Les études en IRM fonctionnelle ont mis en évidence des activations aberrantes dans les principales régions connues pour être impliquées dans les processus de mentalisation : cortex préfrontal médial, cortex cingulaire postérieur, amygdale et surtout jonction temporo-pariétale bilatérale (Assaf et al., 2013; Dufour et al., 2013; Lombardo et al., 2011; White et al., 2014). Le sillon temporal supérieur est apparu de façon robuste comme une région clef de la cognition sociale, aussi bien pour la perception des signaux sociaux (visuels et auditifs) que pour les processus plus complexe dont relève la ToM (Saitovitch et al., 2012). Le rôle respectif de ces structures reste toutefois sujet à débat. L’exploration du degré de synchronisation des activations et l’imagerie en tenseur de diffusion ont montré une altération de la connectivité de ces régions (Kana et al., 2014; Lombardo et al., 2011).

5.3.3.

Autres domaines

Les autres domaines de la cognition sociale ont été moins étudiés dans l’autisme. La capacité des enfants avec autisme à former des jugements moraux a été démontrée, par exemple sur le niveau de culpabilité selon les motivations d’une transgression (Grant et al., 2005) ou sur la distinction entre une transgression morale ou conventionnelle (Smetana et al., 2012). Il a toutefois été montré qu’il est plus difficile pour ces sujets d’accéder à des niveaux de jugement complexes, impliquant une application flexible des règles (Takeda et al., 2007), ou d’intégration de l’ensemble des informations conduisant à un blâme ou un pardon (quel que soit l’âge) (Rogé and Mullet, 2011). Il a par ailleurs été rapporté de façon constante une tendance des sujets avec autisme à favoriser un traitement de l’information explicite et basé sur des règles, plutôt qu’implicite et intuitif, pour porter un jugement (Brewer et al., 2015;

Kuzmanovic et al., 2014).

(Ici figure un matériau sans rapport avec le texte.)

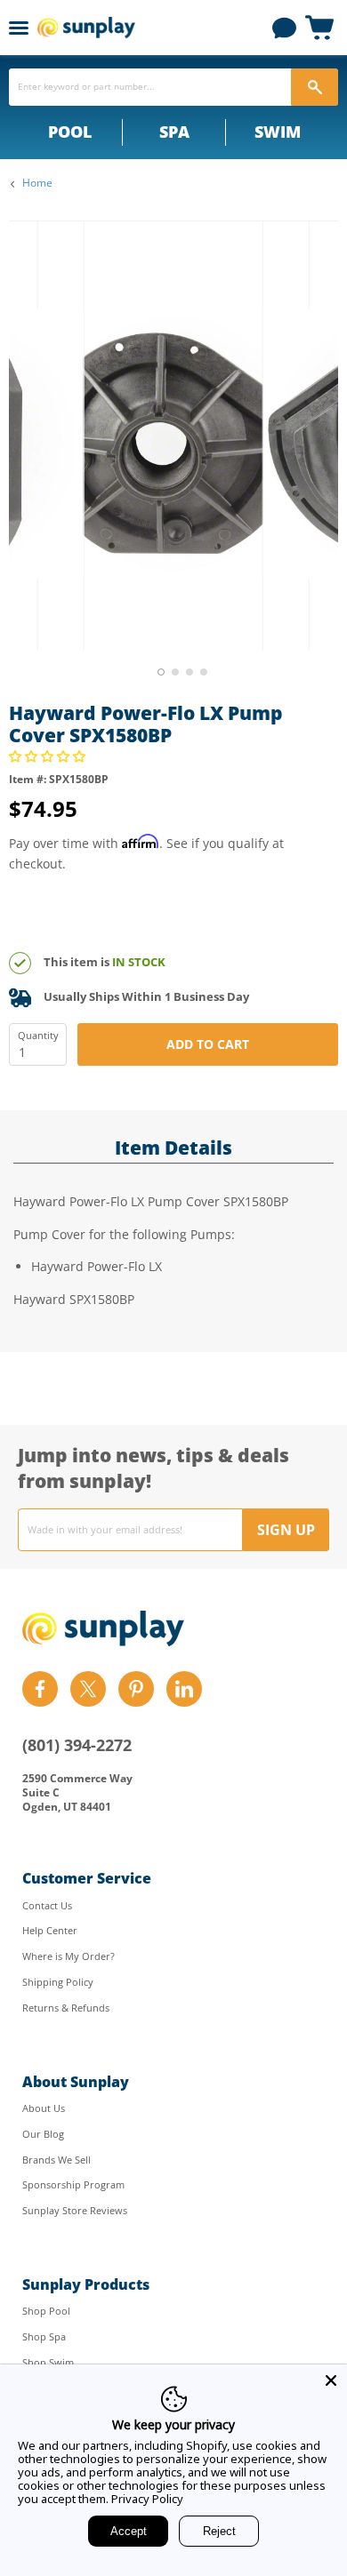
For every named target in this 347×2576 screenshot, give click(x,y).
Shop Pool (46, 2310)
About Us (43, 2108)
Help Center (49, 1930)
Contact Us (47, 1905)
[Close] (331, 2380)
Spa (174, 131)
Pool (70, 131)
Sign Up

Les performances des sujets avec TSA se sont également avérées atypiques sur les tâches de jugement social, sur des photographies (évaluation des traits de personnalité, de la confiance qui peut être accordée à une personnes) (Kennedy and Adolphs, 2012; Philip et al., 2010). Ces épreuves sont toutefois en partie soumises au traitement visuel atypique des visages décrit dans l’autisme. En ce qui concerne le biais attributionnel, il n’a pas été démontré de différence entre sujets contrôles et sujets avec autisme, ces deux groupes tendant à présenter un biais d’externalisation comparable (Craig et al., 2004; Didehbani et al., 2012).